Dataset entries
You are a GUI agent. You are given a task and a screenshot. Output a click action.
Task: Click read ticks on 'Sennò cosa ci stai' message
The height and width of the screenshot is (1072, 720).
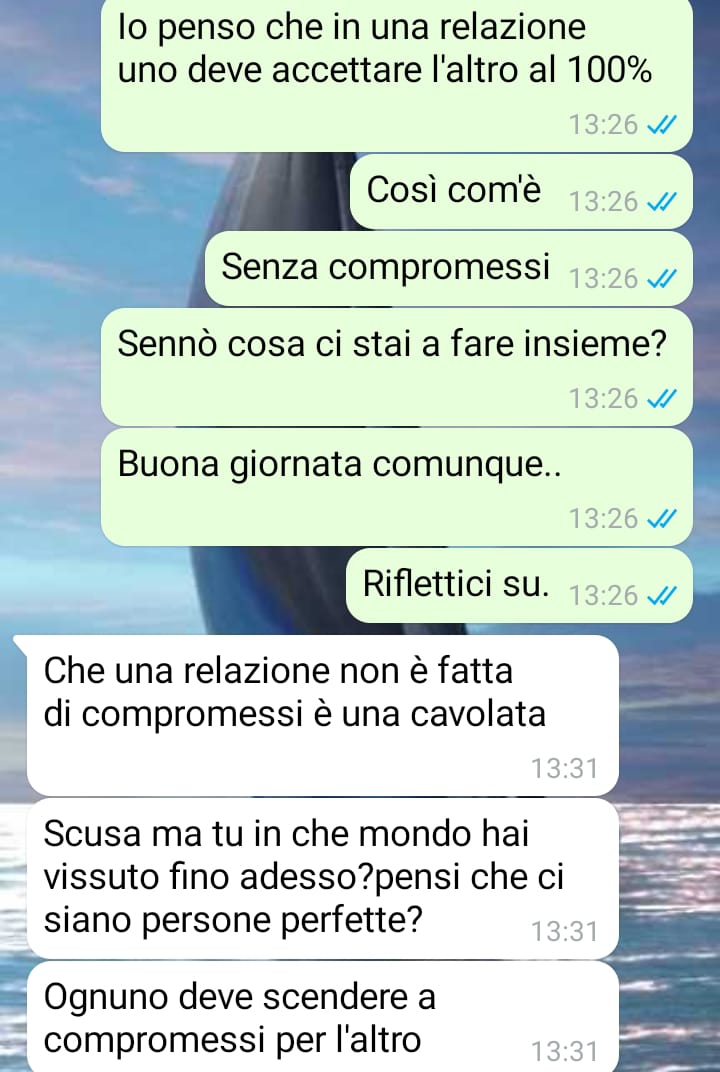(661, 398)
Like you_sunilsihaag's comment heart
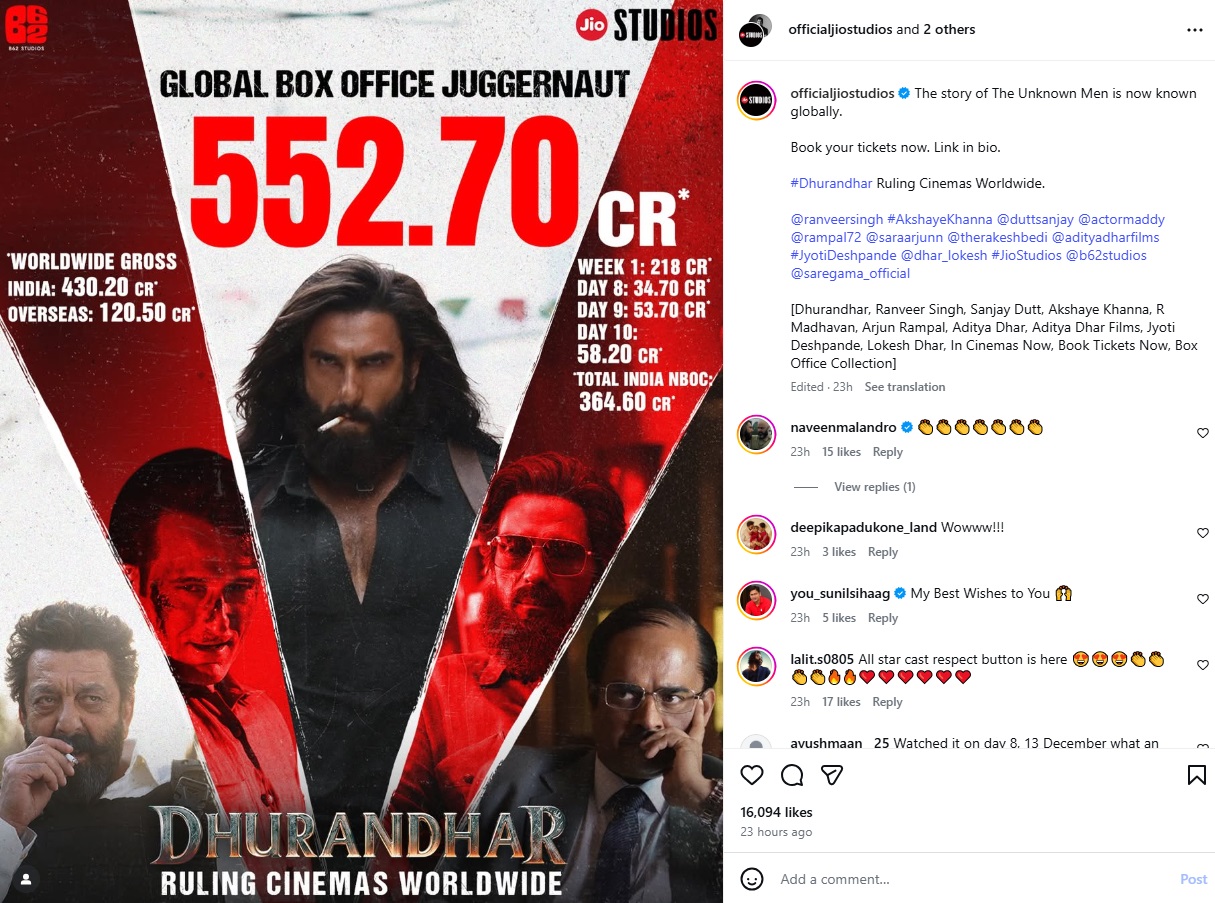Screen dimensions: 1215x903 click(x=1202, y=599)
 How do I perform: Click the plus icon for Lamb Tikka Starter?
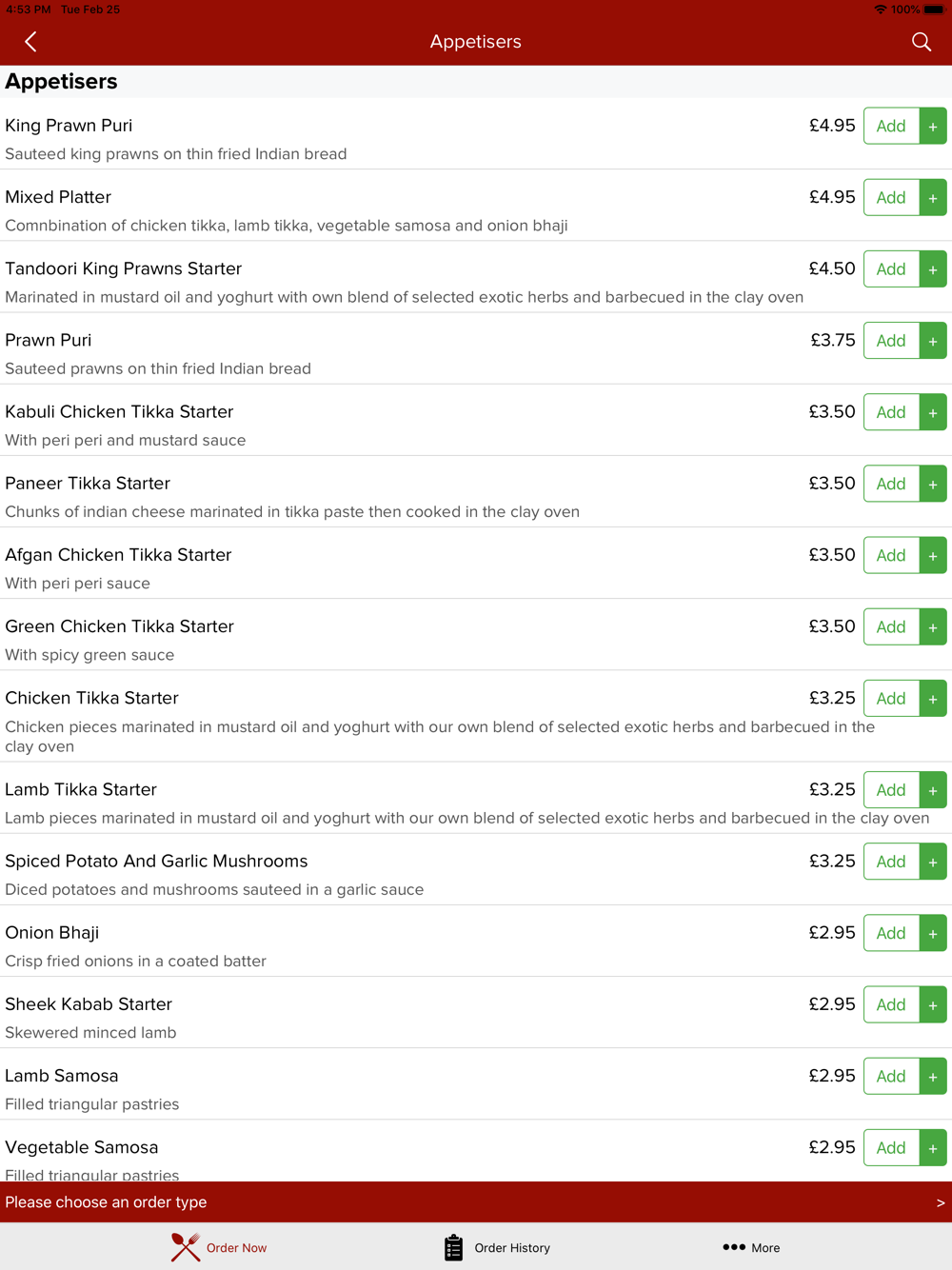coord(933,790)

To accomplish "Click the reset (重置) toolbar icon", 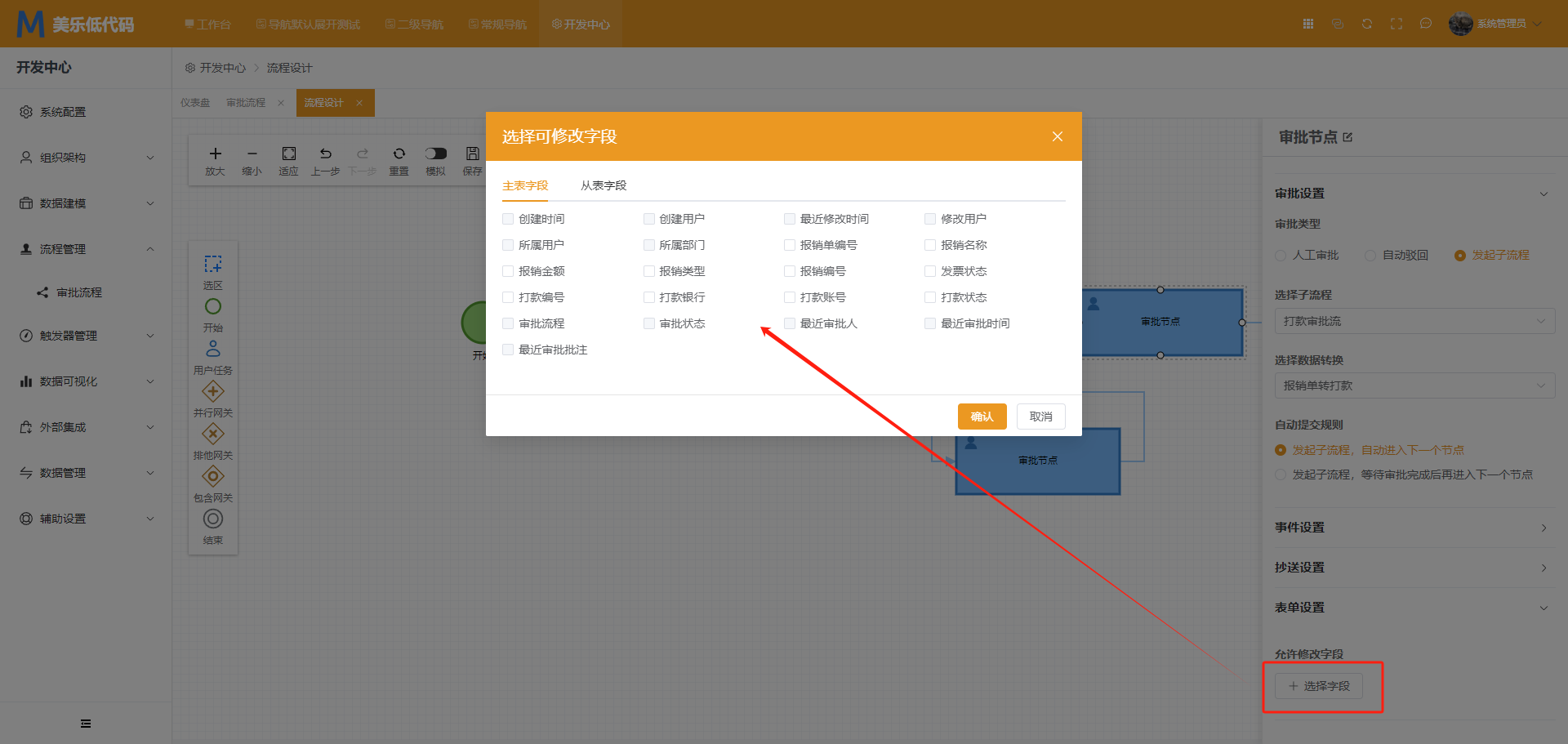I will tap(399, 154).
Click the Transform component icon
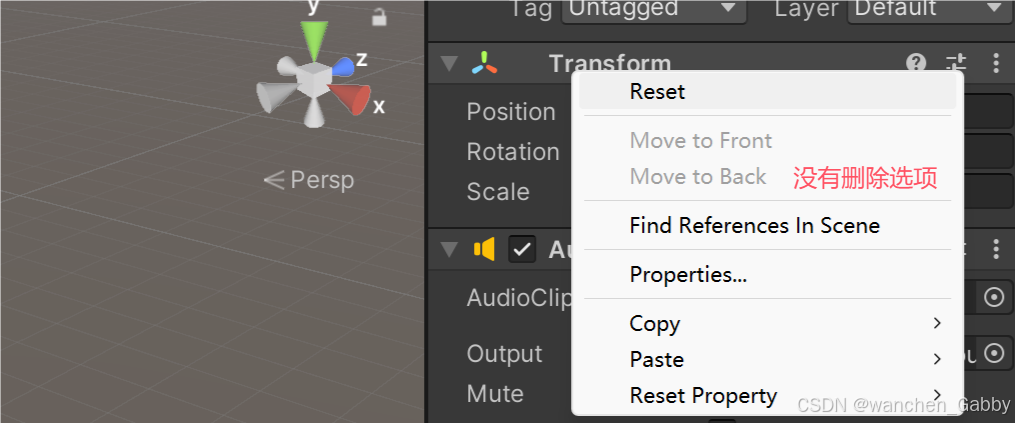Screen dimensions: 1015x423 [x=485, y=64]
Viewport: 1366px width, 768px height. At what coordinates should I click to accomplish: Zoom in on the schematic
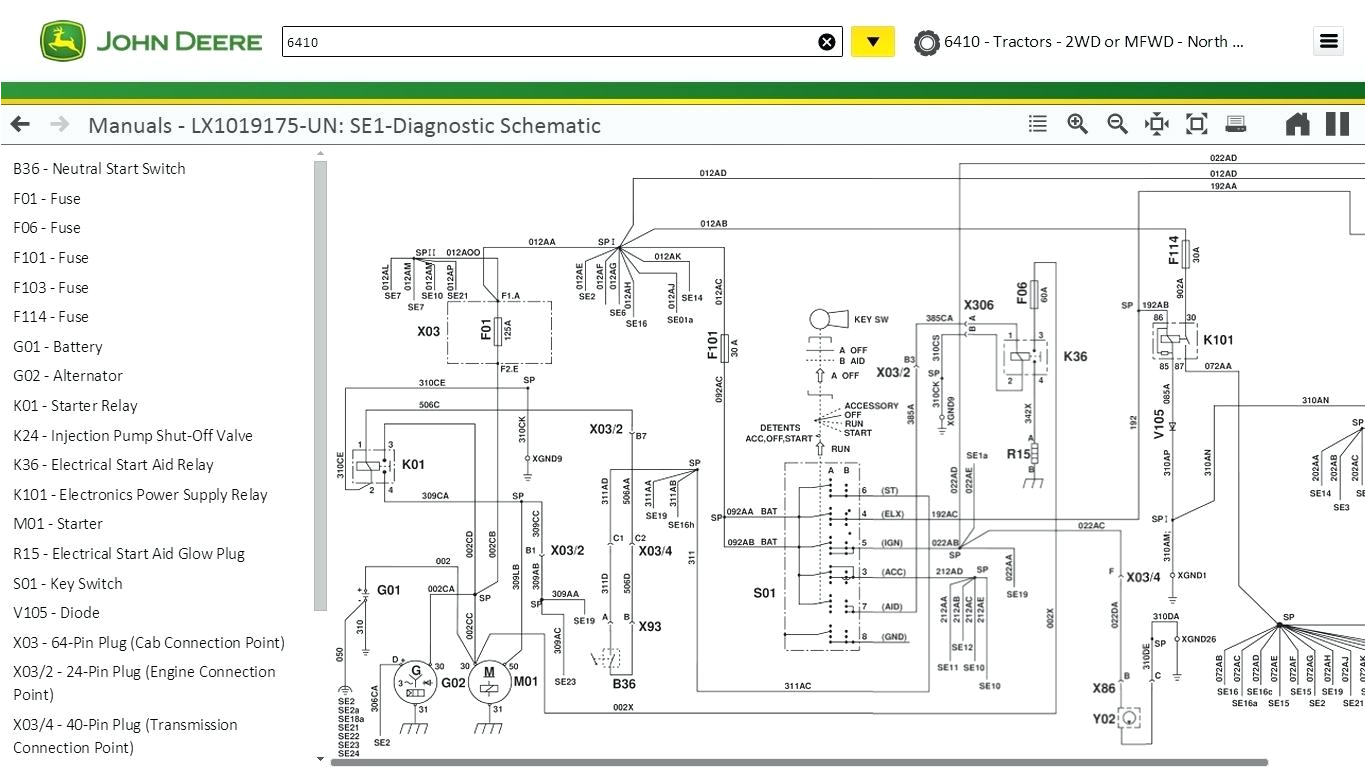[x=1077, y=123]
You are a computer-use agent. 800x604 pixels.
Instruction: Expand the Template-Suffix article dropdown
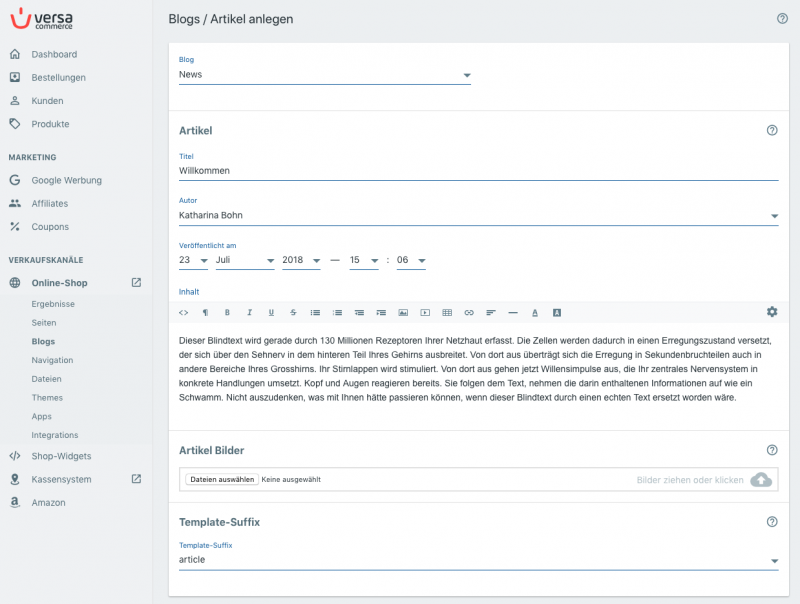pos(479,560)
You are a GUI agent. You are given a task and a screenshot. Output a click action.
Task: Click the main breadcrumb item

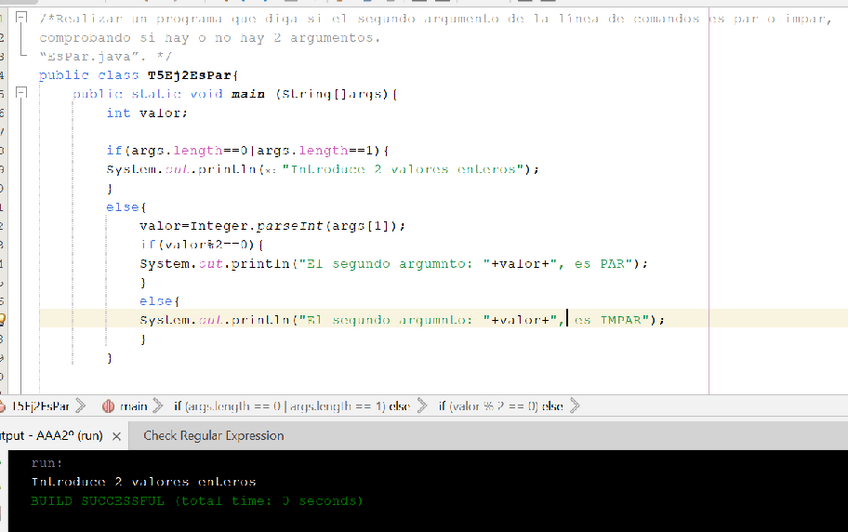(x=134, y=406)
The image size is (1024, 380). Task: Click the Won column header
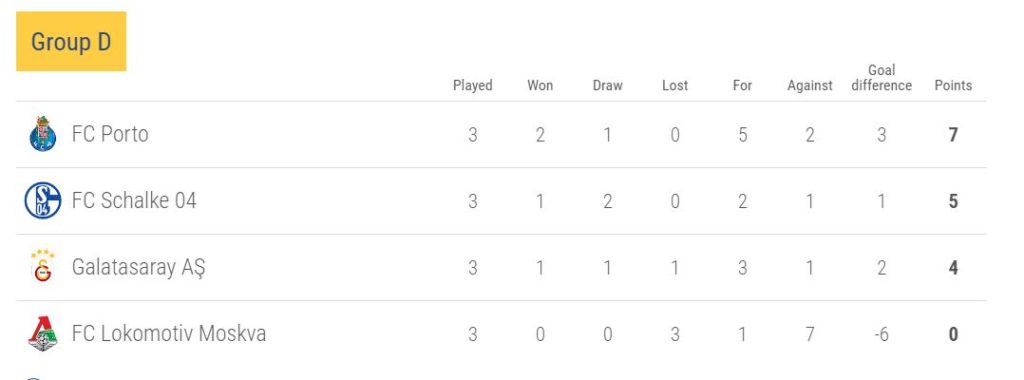(540, 86)

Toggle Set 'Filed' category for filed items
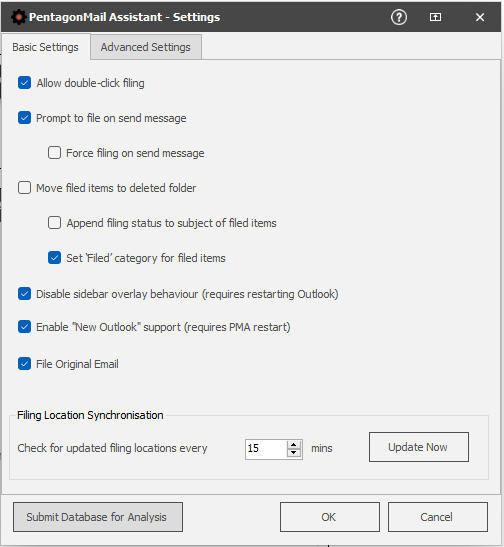point(54,258)
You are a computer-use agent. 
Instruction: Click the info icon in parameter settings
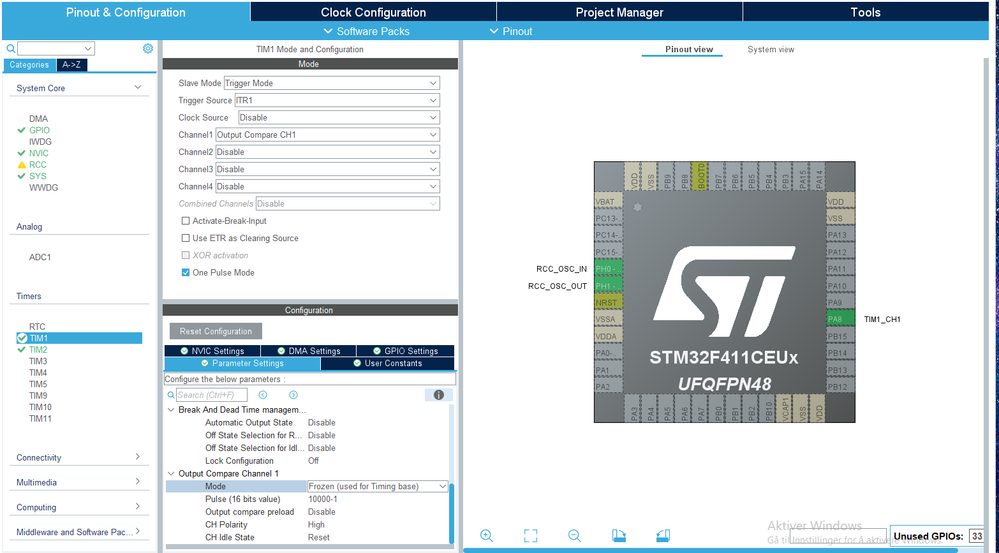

● What you are asked to do:
If a line in the records above holds the string "agent", copy it out.

● Written response:
You are a GUI agent. You are given a task and a screenshot. Output a click action.
You are a computer-use agent. 800x604 pixels.
You are a GUI agent. You are given a task and a screenshot. Output a click action.
You are a computer-use agent. 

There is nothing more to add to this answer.